Black and Brown in Los Angeles is a timely and wide-ranging, interdisciplinary foray into the complicated world of multiethnic Los Angeles. The first book to focus exclusively on the range of relationships and interactions between Latinas/os and African Americans in one of the most diverse cities in the United States, the book delivers supporting evidence that Los Angeles is a key place to study racial politics while also providing the basis for broader discussions of multiethnic America.

Students, faculty, and interested readers will gain an understanding of the different forms of cultural borrowing and exchange that have shaped a terrain through which African Americans and Latinas/os cross paths, intersect, move in parallel tracks, and engage with a whole range of aspects of urban living. Tensions and shared intimacies are recurrent themes that emerge as the contributors seek to integrate artistic and cultural constructs with politics and economics in their goal of extending simple paradigms of conflict, cooperation, or coalition.

The book features essays by historians, economists, and cultural and ethnic studies scholars, alongside contributions by photographers and journalists working in Los Angeles.


Product Details

ISBN-13: 9780520956872
Publisher: University of California Press
Publication date: 10/25/2013
Sold by: Barnes & Noble
Format: eBook
Pages: 418
File size: 13 MB
Note: This product may take a few minutes to download.

### WRITTEN EXERCISE 1
Copy the passage on Black and Brown in Los Angeles word for word, starting with "Students, faculty, and" and going on through "cooperation, or coalition.".
### WRITTEN EXERCISE 2
Extend the Black and Brown in Los Angeles book listing past its final line.

### DATASET SECTION
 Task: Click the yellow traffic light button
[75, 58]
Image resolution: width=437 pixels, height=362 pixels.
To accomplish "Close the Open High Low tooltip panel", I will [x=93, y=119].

### WRITTEN ANSWER 1
Students, faculty, and interested readers will gain an understanding of the different forms of cultural borrowing and exchange that have shaped a terrain through which African Americans and Latinas/os cross paths, intersect, move in parallel tracks, and engage with a whole range of aspects of urban living. Tensions and shared intimacies are recurrent themes that emerge as the contributors seek to integrate artistic and cultural constructs with politics and economics in their goal of extending simple paradigms of conflict, cooperation, or coalition.

### WRITTEN ANSWER 2
About the Author

Josh Kun is an Associate Professor in the USC Annenberg School for Communication & Journalism. His books include Audiotopia: Music, Race, and America (California, 2005) and Songs in the Key of Los Angeles: Sheet Music and the Making of Southern California (Angel City Press, 2013). in 2016, he was the recipient of a MacArthur "Genius" Fellowship.

Laura Pulido is Professor of American Studies and Ethnicity at USC. Her books include Black, Brown, Yellow, and Left: Radical Activism in Los Angeles (California, 2006) and A People’s Guide to Los Angeles (California, 2012).
 

Read an Excerpt

Black and Brown in Los Angeles

Beyond Conflict and Coalition


By Josh Kun, Laura Pulido

UNIVERSITY OF CALIFORNIA PRESS

Copyright © 2014 The Regents of the University of California
All rights reserved.
ISBN: 978-0-520-95687-2



CHAPTER 1

Keeping It Real

Demographic Change, Economic Conflict, and Interethnic Organizing for Social Justice in Los Angeles

MANUEL PASTOR


INTRODUCTION

In June 2011, federal authorities indicted fifty-one members of a Latino gang that had engaged in racially motivated attacks on black residents in a struggling suburb named Azusa, California, near Los Angeles. The tally of crime was high: between 1996 and 2001, at least eight families saw their houses firebombed, and in 2000, a young black nurse named Ge'Juan Salle was gunned down as he strolled out of an auto parts store with his cousin (Sewell 2011).

Over the last decade, a flurry of media stories has tended to focus on exactly these sorts of conflicts, creating the appearance of steadily increasing and worsening tensions between African Americans and Latinos (especially Mexicans) in Southern California. Aside from the fascination with gang activity, reporters have often focused on local politics and youth demographics, weaving together tales of troubled ethnic successions in cities like Compton and student conflagrations in the high schools of Los Angeles. The often unstated subtext: an underlying economic dynamic drives most of the conflict, with the basic storyline suggesting that Latinos, particularly immigrants, "take" jobs and impair black economic fortunes.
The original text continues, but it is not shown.